McEwan’s team took a bunch of university students to a golf course and split them into three groups. They told one group they were documenting the mini-putting talents of college students, the next group their strokes were being recorded and tallied against their peers and the high-pressure group that they were competing for a small cash prize.
They actually all performed roughly the same in Dr. Desmond McEwan’s putting challenge. Where they diverged was in the following mock ‘tiebreaker’, where participants were told there had been a tie in strokes between two imaginary competing teams. Participants from the high-pressure group were almost twice as likely to sink their final putts!
There you go, then. It seems like we have a pretty compelling story. People need to be inoculated to stressful scenarios. A 2019 recreation of Pifer’s study in the women’s tournament bracket went on to identify an even stronger correlation.
Pro Sports:
That’s well and good until you get to parallel studies of professional sport, which have almost universally identified no such correlation. There’s the basketball one, the football one, the soccer one, a smattering of baseball ones and I’m gonna write the hockey one if no one beats me to it.
So what gives? Why would playoff experience matter in college sports but not pro? That gradually became the central question of my undergrad paper! My best guess gets back to Baumeister. Stress is the answer, but we weren’t thinking quite broadly enough.
Amateur and junior athletes, believe it or not, deal with their fair share of stressors en route to professional careers. As Dr. Joshua Pitts describes in his article linked above: “Many of these players may have participated in high school state championship games, college bowl games, and NFL regular season games where their teams had a lot at stake.”
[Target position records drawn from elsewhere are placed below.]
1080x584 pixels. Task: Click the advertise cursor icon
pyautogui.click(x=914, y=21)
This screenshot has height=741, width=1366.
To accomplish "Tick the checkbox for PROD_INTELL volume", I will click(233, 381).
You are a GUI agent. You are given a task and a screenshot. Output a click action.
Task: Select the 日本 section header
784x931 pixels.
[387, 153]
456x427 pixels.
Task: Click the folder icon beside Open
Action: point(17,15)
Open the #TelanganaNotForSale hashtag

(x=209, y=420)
The logic of postseason experience gets murkier when you ask yourself why a basketball player dragged through the whimsey of March Madness would suddenly fold in a best-of-seven playoff series. Athletes can become inoculated to stressful scenarios, but maybe, just maybe, that inoculation carries over to professional play.
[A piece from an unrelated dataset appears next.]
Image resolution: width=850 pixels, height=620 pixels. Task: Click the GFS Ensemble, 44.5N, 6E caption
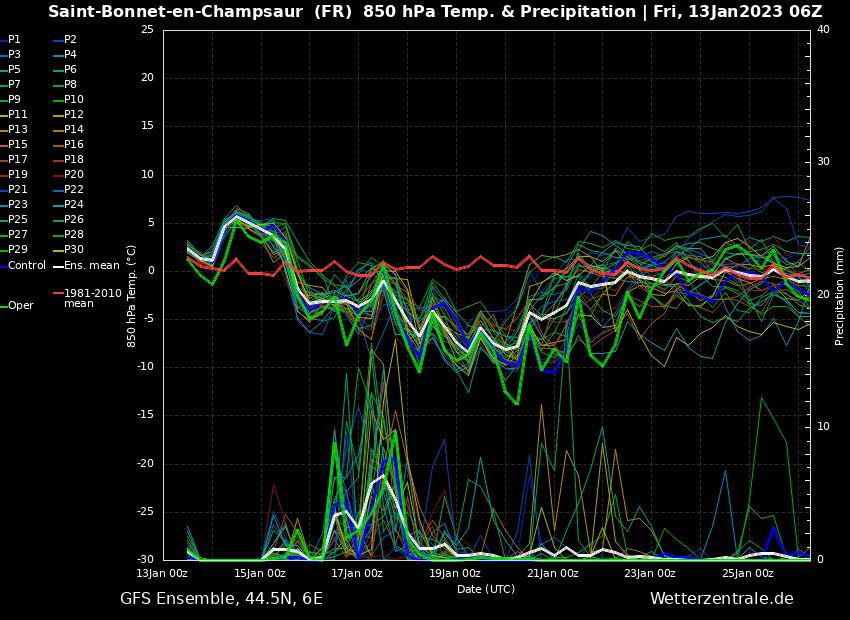point(221,599)
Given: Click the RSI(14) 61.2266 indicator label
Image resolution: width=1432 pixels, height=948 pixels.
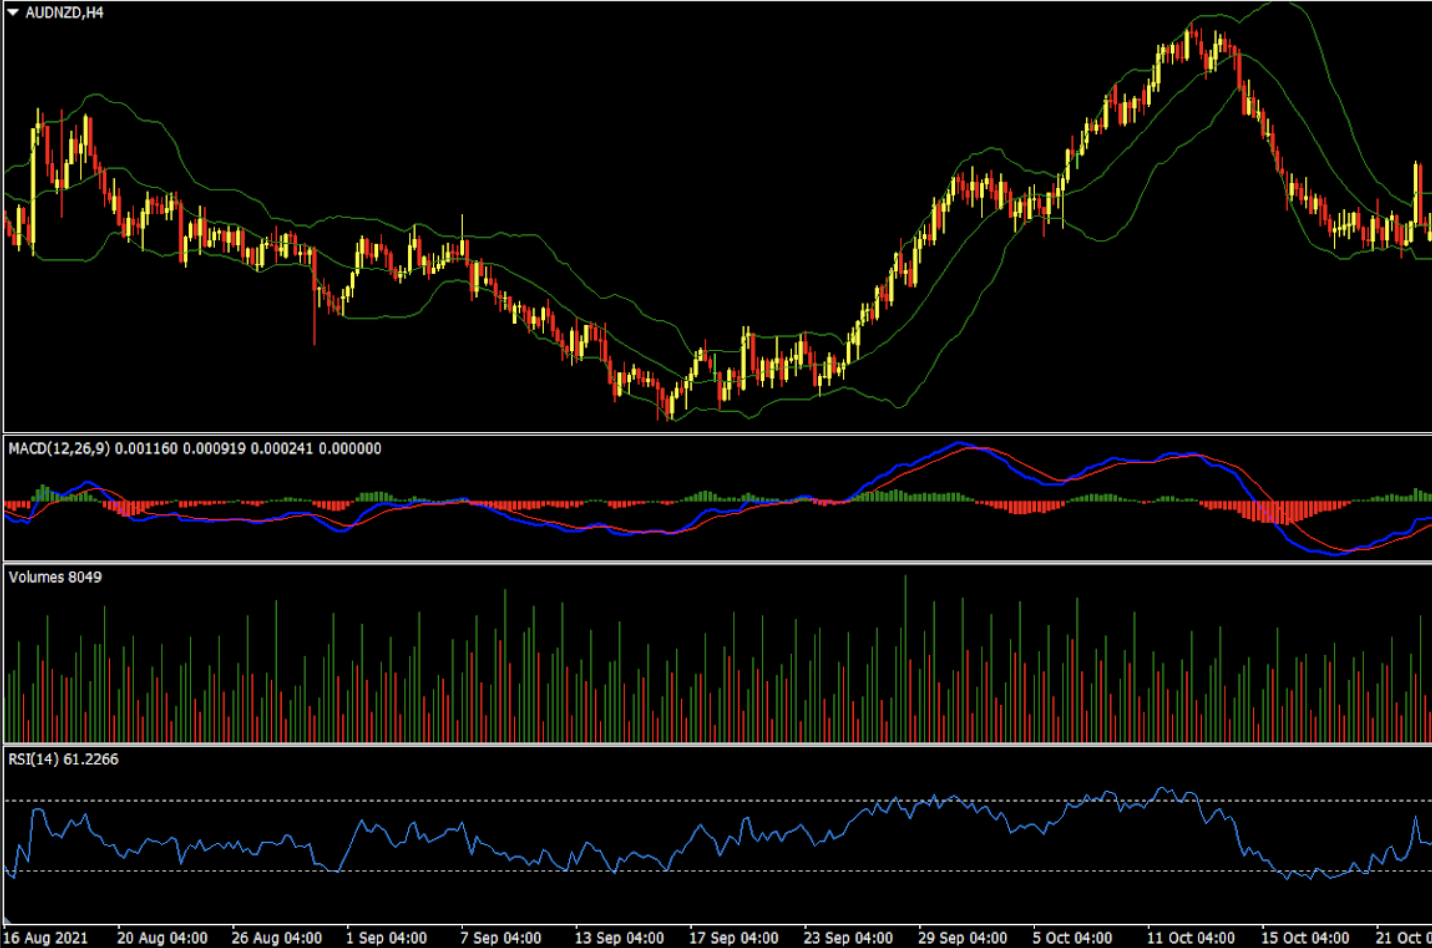Looking at the screenshot, I should [x=63, y=759].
That’s my story right now, but it’s not perfect. Pitts’ study showed, for example, that quarterbacks playing their first seasons for new teams were 12-15% less likely to beat their opponents. The basketball paper linked above showed that playoff experienced coaches also fared a little better. And where EMT seems to explain the execution of isolated skilled tasks, like putting and shooting foul throws, it’s a lot less clear whether it would carry over to entire games and series.
"It's easy to look at [experience] in those contexts," Pifer said. "But when you get into the whole measure of basketball game performance, there's a lot of other things that go into winning and losing besides, you know, a free throw.”
The most persistent barrier to good data, though, might be our inability to control for team quality. Good teams will, of course, generally advance more often every postseason. Good teams, by virtue of being good, will often end up with a lot of playoff experience.
“There’s no perfect control for talent differences,” Dr. Pitts said. “You just do the best you can do.”
And so, in cowardly fashion, I’m going to be a little patient. It can be shockingly hard to vanquish your least favorite cliches - it can be shockingly hard to handwave the most trivial pet peeves. I wanted a neat little story to tell myself about how the Leafs could’ve turned out different if they were only a little different.
And maybe I’ll get a definitive one! I’ll just have to wait a little longer.